The Bach Choir is made up of 90 volunteers. According to its 2021-2022 annual report, it has an annual operating budget of almost $2 million, with a fifth of that from guarantors and individual donors.

It says it performs for more than 22,000 people a year.

Jackson said he wants to get even more of the Lehigh Valley involved.

"You belong here," he said, "whether you love classical music or not.

"When people watch a choir making music, there's a real sense of communal activity. That's what I think draws people to it, and what is good for people.

"People have really responded to live choral concerts in a way that you can tell it's relieving something inside of them."

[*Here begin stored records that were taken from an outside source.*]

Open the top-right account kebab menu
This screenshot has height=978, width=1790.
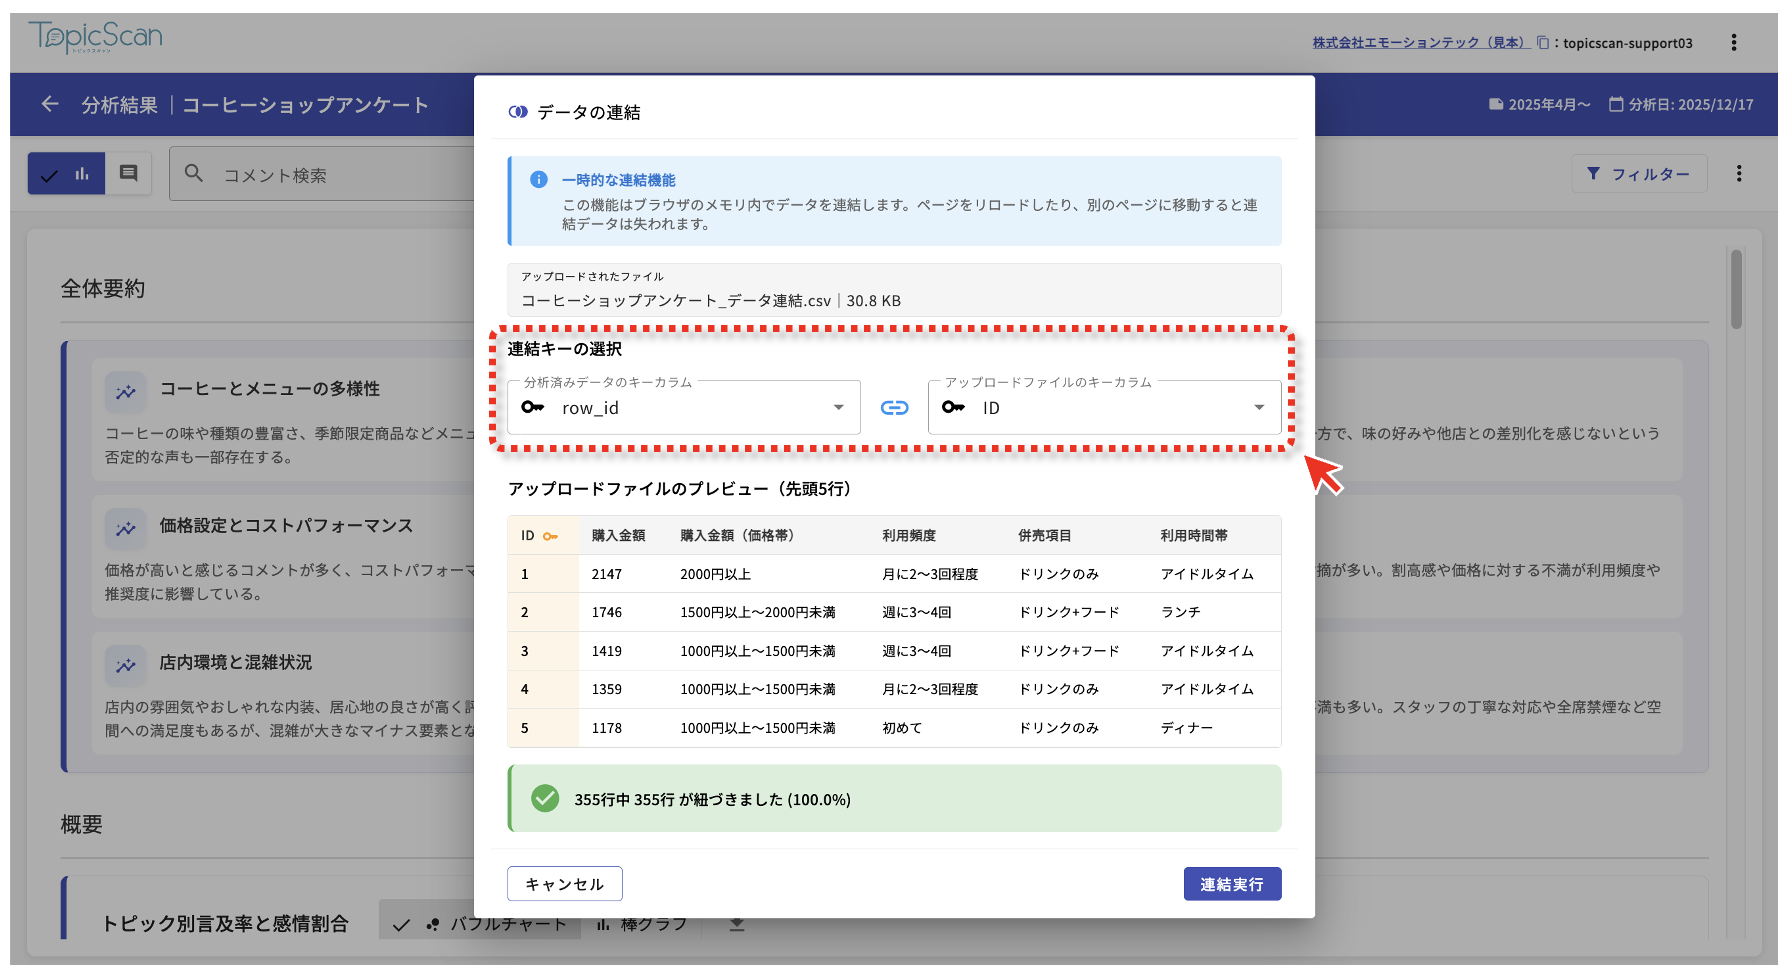pyautogui.click(x=1733, y=42)
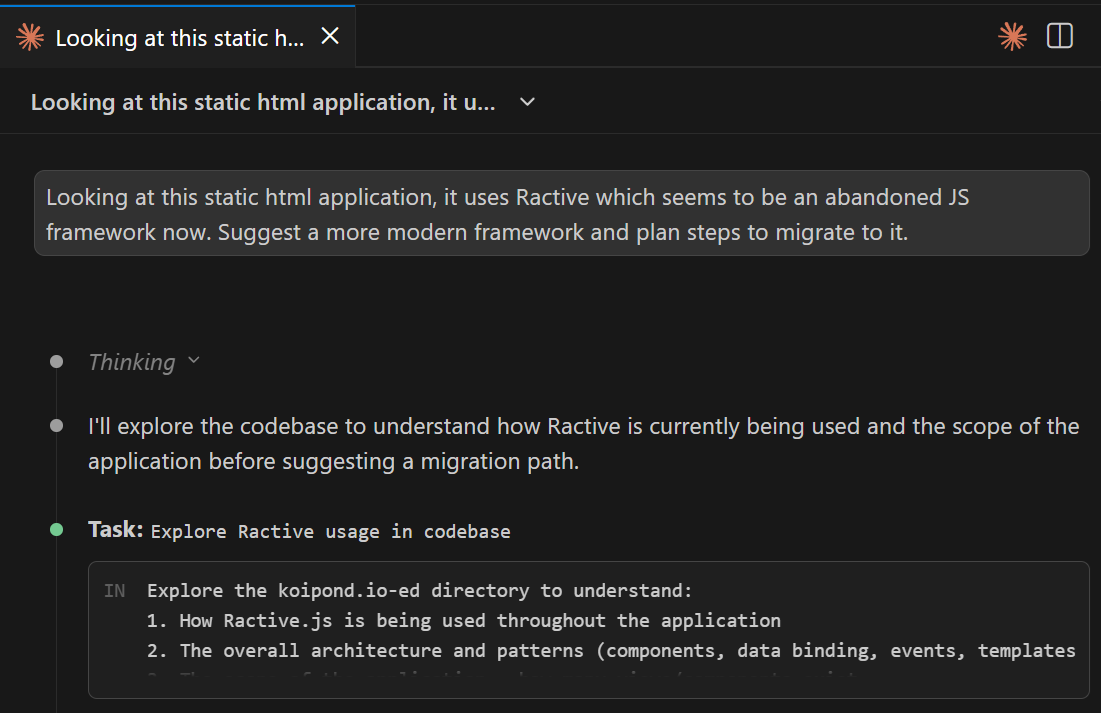Viewport: 1101px width, 713px height.
Task: Click the green status dot beside Task
Action: (57, 530)
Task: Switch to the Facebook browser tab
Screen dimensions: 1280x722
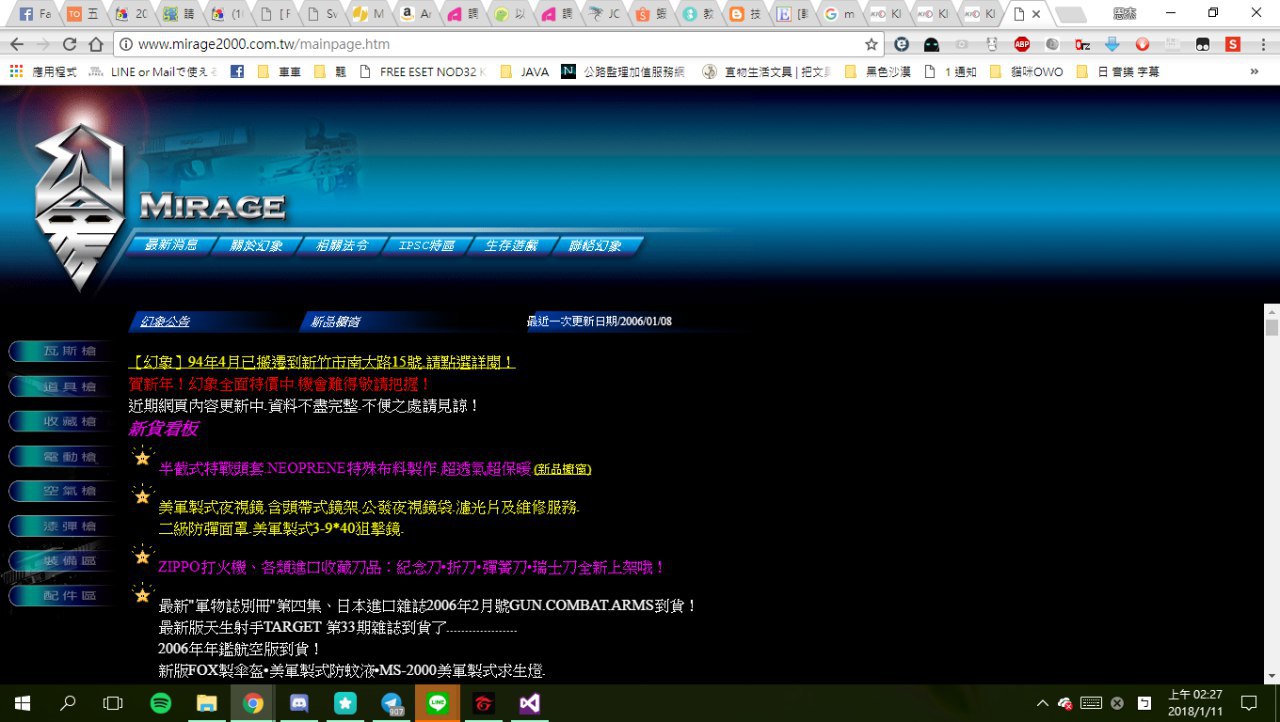Action: pos(34,14)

"Bach is undeniably powerful music ... It is emotional music, as well as intellectual music."
Christopher Jackson, artistic director and conductor of The Bach Choir of Bethlehem

"Bach is undeniably powerful music. It is emotional music, as well as intellectual music. The Baroque era was about strong feelings and immediate feelings. There's this tendency to look at Bach and over-intellectualize what's happening."

He said his approach as a conductor is to lead with emotional depth, looking for immediate sensations and bringing that to the audience.

'It transcends language'

"You're connecting with the people that you perform with, but you're also connecting with people who are listening," said Jackson. "It transcends language."

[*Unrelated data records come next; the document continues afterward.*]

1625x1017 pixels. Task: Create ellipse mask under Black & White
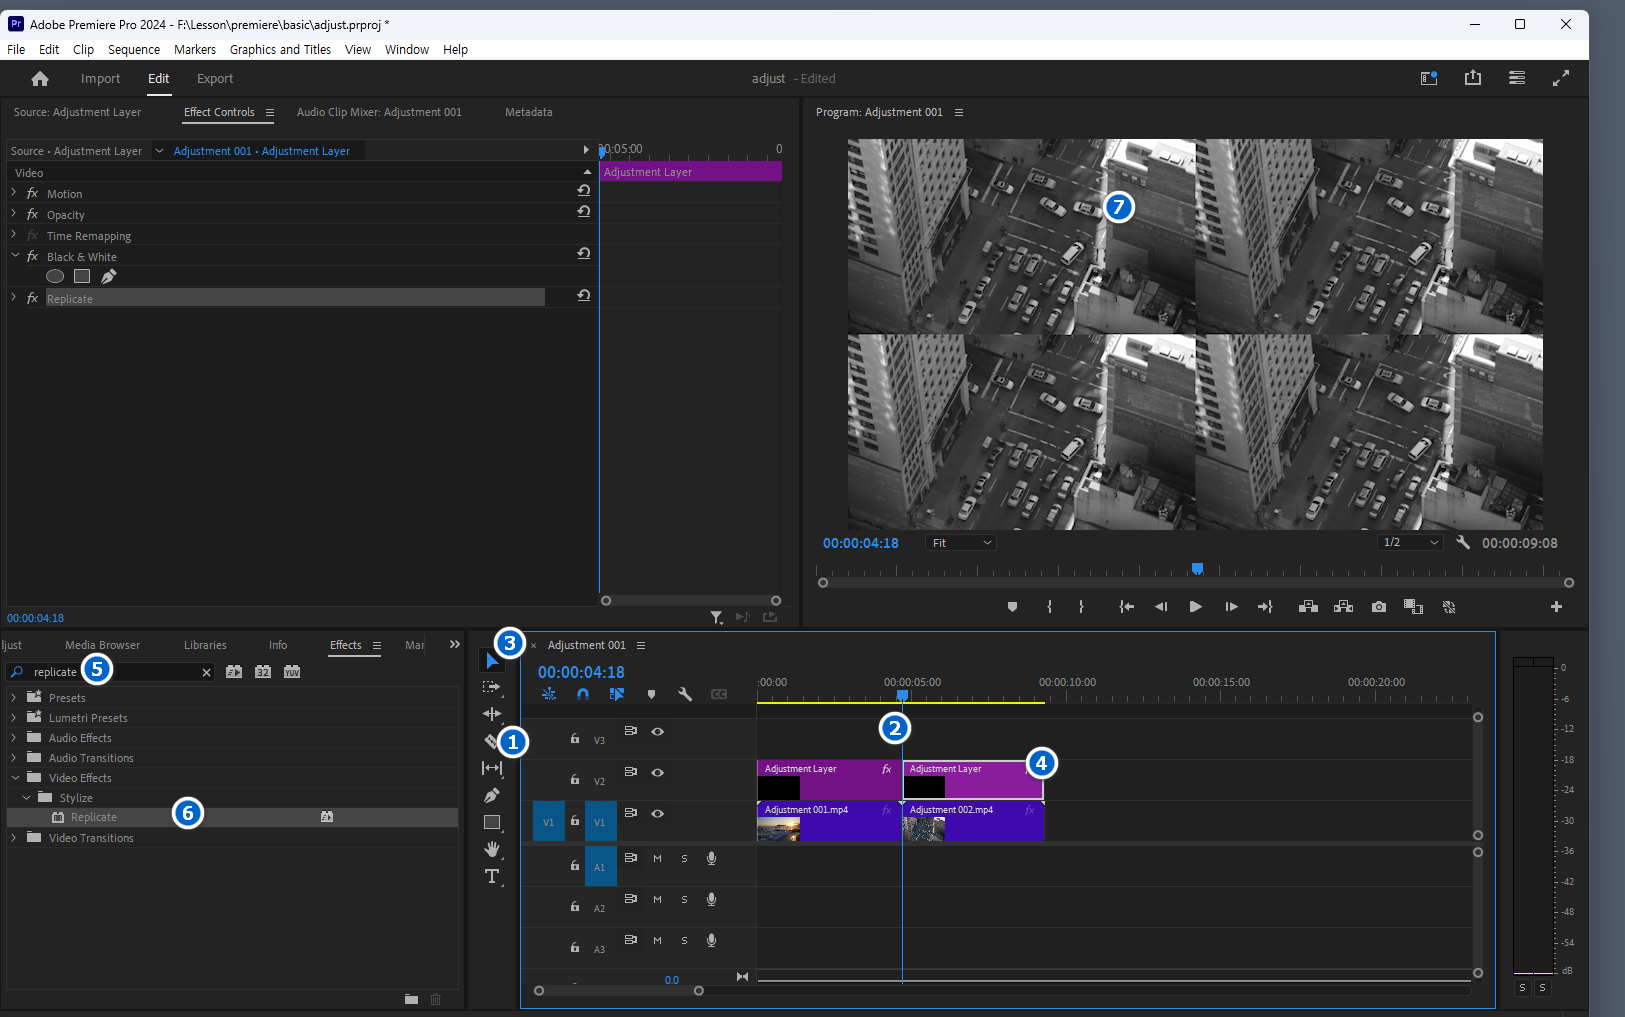coord(55,277)
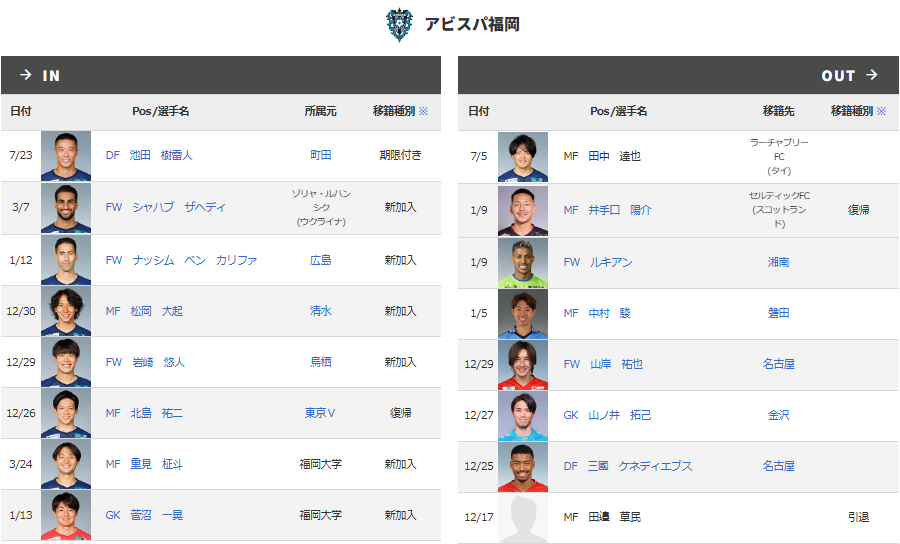Open 名古屋 link in 山岸 祐也 row
This screenshot has width=900, height=544.
pos(778,364)
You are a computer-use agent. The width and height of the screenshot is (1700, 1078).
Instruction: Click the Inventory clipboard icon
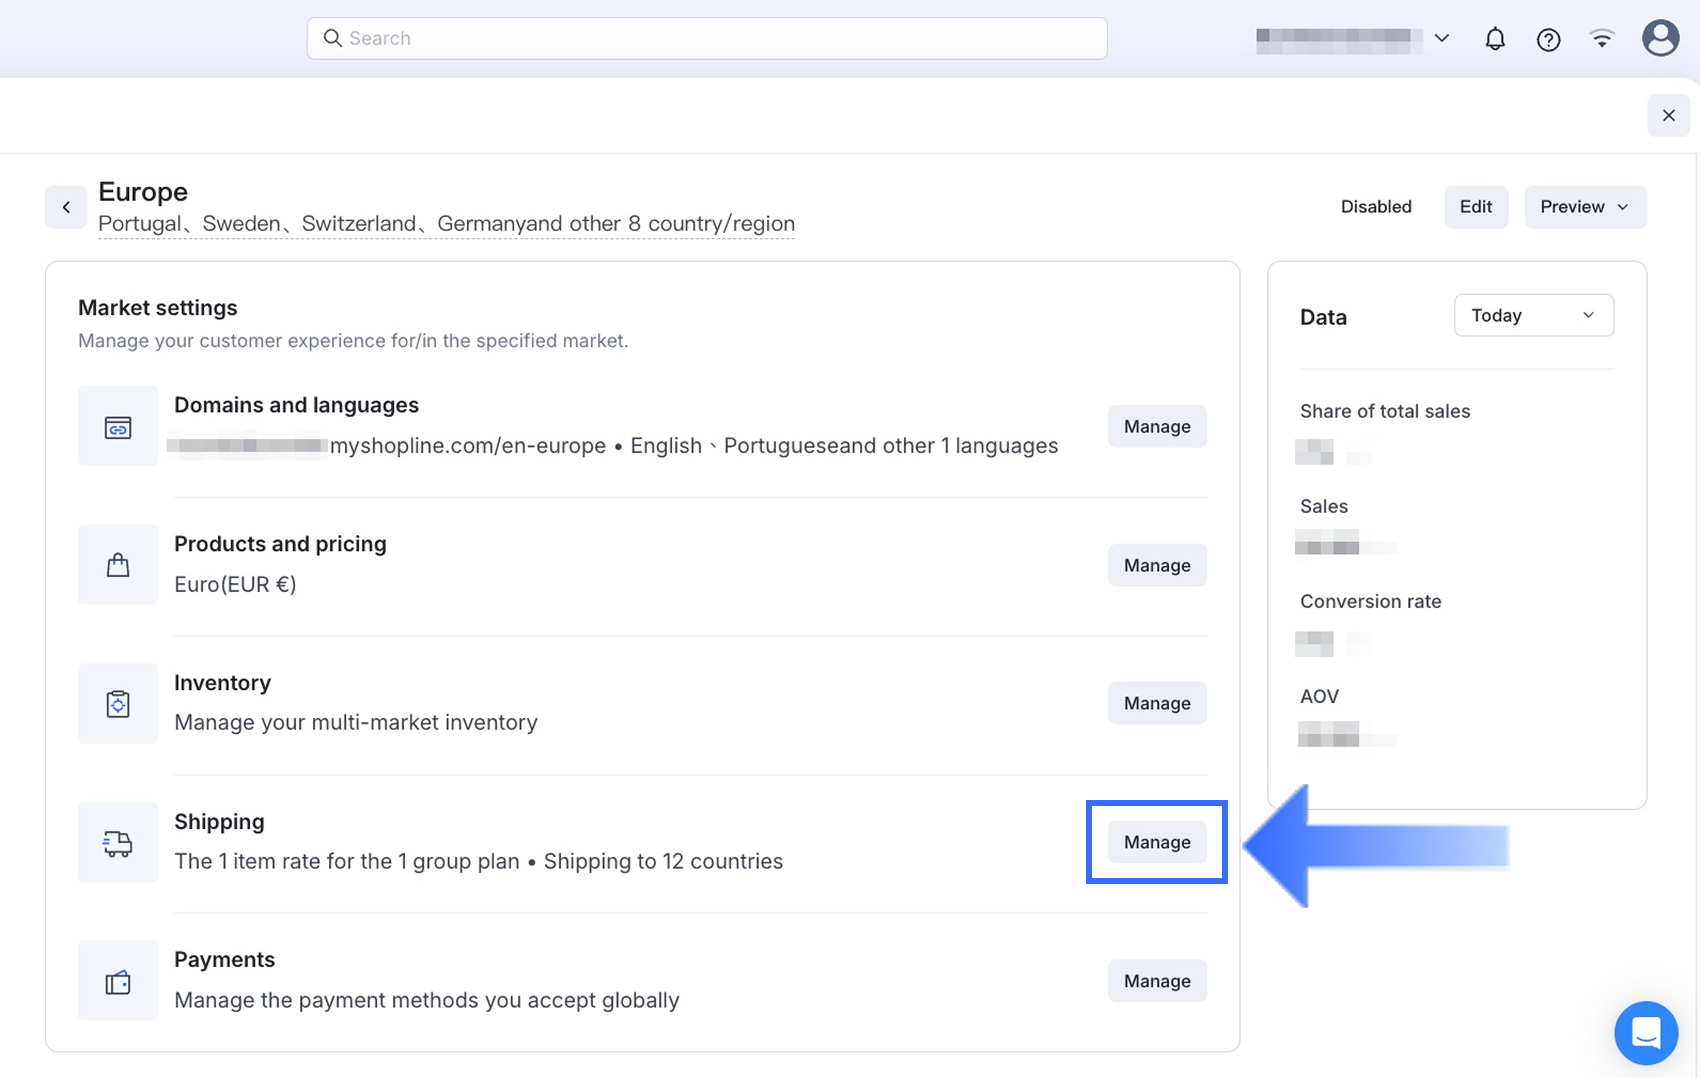118,704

He said one of his favorite memories from the past year was the Christmas concert in 2022.

Though everyone was wearing coronavirus masks, the choir and audience came together to sing "Stille Nacht (Silent Night)."

"I got tears in my eyes," Jackson said. "It was so moving that a community could sing like that together, in a language that's not their own.

"It's like a gravity that pulls people together, the core of the Earth, and everybody scattered all around it.

As a professor at Lycoming College, he said he noticed "we're really mobile as a culture now."

"The tendency for us to feel lonely is extremely high," he said.

He said for him, music is the antidote to loneliness.

Bringing Bach to everyone

Breithaupt said that while part of the goal is "focusing on Bach and the composers who influenced him and who were influenced by him — which, by the way, is everybody — what we want to do is open the tent flaps really wide, and invite everybody in, to be touched by this kind of communal singing.

"If you're singing together, it's an act that just nurtures your spirit. We want to share that with everyone."

Breithaupt said she often is asked, "How do you expand your demographic when your mission is a dead white European?"

She said for her, the goal is to "increase the diversity of not only the choir, the kids, but our audiences."

Part of that for Breithaupt means diversifying the staff, as well as bringing in people for training.

"If you are primarily one demographic, then it's hard to understand the diverse culture that's around you," she said. "It's where the arts have to go. Not only the arts, I think that we all have to go there.

"You don't have to know anything about classical music. You can just be swept away by the emotions of it."

"It starts with service," said Jackson. "We serve the community, and then see what happens, see what needs anyone actually wants or has.

"Like how can we be useful? If people want it, then we can be a part of their lives."